A common line in scholarship is that the Jesus of John’s Gospel is subordinated, i.e., Jesus is not merely the Father’s agent, but he is in some ways inferior to the Father.
The fact that the Johannine Jesus declares at one point, “The Father is greater than I” (Jn 14:28) would seem to put the matter to bed as this is an explicit statement of the Son’s inferiority. Many, from Arians to Unitarians to modern scholars, have thought so.
But as I’ve been trolling through my notes, I’ve found a couple of good quotes on this topic from two Durham scholars, James D. G. Dunn and Francis Watson:
That is, various aspects of the Son Christology should not be read independently of the Logos Christology, but rather as intended to serve the Logos Christology. I am thinking not simply of the accusation that Jesus was making himself equal with God (5.18) and Jesus’ striking claim to be one with the Father (10.30); for such claims are an obvious expression of Logos/Wisdom Christology – Logos/Wisdom being the self-expression of the otherwise invisible God. Nor am I thinking only of the sending motif, where the Son sent is wholly representative of the Father who sent him (e.g. 10.36; 12.45). I am thinking more of the features of John’s Son Christology normally referred to as the Son’s ‘subordination’ to the Father – summed up by 14.28, ‘The Father is greater than I’. In fact, however, the thought is not so much of subordination, as though that was already an issue. The issue is not the relation between the Father and the Son (as later), but the authority and validity of the Son’s revelation of the Father, the continuity between the Father and the Son, between the logos unuttered and the logos uttered. (James Dunn, Neither Jew nor Greek, 353).
In the context of the fourfold canonical gospel and its reception, the Gospel of John is important not so much for its supplementary narratives as for its radical Christology, which asserts Jesus’ equality with God – not as a “second God” but by virtue of the mutually constitutive relationship of Father and Son. It has been asserted again and again that the Johannine Christology has little or nothing in common with the christology of Nicaea, that it is far from the evangelist’s thought to see Jesus as “very God from very God,” and that it is his subordinationist statements that express his real view. Yet the Nicene account arises in large part out of an ongoing dialogue with Johannine and other scriptural texts. Indeed, that dialogue – of which the object is Jesus – is already underway within the texts themselves. (Francis Watson, Gospel Writing, 340).

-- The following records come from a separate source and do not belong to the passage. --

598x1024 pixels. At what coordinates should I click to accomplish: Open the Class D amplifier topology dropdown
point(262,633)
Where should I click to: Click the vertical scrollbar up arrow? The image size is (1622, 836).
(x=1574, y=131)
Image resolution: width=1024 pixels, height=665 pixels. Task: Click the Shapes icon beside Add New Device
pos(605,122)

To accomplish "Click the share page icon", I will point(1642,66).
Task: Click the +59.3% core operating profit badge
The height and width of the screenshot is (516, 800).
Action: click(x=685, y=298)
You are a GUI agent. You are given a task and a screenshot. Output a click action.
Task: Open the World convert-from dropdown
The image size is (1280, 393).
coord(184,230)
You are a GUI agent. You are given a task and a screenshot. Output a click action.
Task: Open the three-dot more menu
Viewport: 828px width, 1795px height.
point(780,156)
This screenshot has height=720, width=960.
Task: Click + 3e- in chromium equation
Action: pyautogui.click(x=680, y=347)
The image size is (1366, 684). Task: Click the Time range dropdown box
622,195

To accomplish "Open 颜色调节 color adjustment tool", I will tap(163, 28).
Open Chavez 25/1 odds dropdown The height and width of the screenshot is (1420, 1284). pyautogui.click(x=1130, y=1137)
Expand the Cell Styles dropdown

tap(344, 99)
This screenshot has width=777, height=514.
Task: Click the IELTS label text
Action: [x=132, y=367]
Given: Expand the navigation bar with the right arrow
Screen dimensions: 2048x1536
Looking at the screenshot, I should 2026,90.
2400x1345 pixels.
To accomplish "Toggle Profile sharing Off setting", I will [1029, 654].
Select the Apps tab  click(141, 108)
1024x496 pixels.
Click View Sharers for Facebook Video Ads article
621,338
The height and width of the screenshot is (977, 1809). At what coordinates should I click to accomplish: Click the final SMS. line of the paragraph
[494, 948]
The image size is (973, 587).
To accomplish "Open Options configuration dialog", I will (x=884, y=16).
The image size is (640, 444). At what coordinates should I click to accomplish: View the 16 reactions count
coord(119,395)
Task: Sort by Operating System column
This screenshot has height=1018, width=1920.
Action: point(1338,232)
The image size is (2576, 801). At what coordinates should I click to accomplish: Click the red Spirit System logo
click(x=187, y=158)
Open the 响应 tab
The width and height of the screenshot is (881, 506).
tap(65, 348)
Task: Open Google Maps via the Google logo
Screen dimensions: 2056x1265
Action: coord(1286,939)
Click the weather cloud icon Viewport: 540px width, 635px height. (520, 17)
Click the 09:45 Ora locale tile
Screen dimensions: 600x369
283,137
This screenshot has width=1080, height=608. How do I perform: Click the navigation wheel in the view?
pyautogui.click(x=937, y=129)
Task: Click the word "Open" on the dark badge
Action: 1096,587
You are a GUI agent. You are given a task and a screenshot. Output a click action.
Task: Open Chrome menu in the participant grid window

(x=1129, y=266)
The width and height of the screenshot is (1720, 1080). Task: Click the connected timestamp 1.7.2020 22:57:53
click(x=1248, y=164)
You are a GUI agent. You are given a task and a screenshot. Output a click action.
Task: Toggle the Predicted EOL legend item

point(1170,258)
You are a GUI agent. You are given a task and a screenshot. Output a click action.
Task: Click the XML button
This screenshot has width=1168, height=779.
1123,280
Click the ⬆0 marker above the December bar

Dunn and Watson disagree about whether the key issue in texts like Jn 14:28 is the Father-Son relationship (Watson) or the Son’s revelation of the Father (Dunn). In either case, they reject a subordinationist view that makes Jesus somehow lesser than the Father.
My own view is that the statements about onenes, i.e., “the Father and I are one” (Jn 10:30) and mutual indwelling, i.e., “the Father is in me and I am in the Father” (Jn 10:28), lend themselves to thinking of Jesus as divine in not merely a functional sense, but in terms of sharing in the Father’s very own being.
While we may get the idea of "oneness" [sic], it would very helpful to unpack "mutual indwelling" a bit more. Perhaps a follow-up post?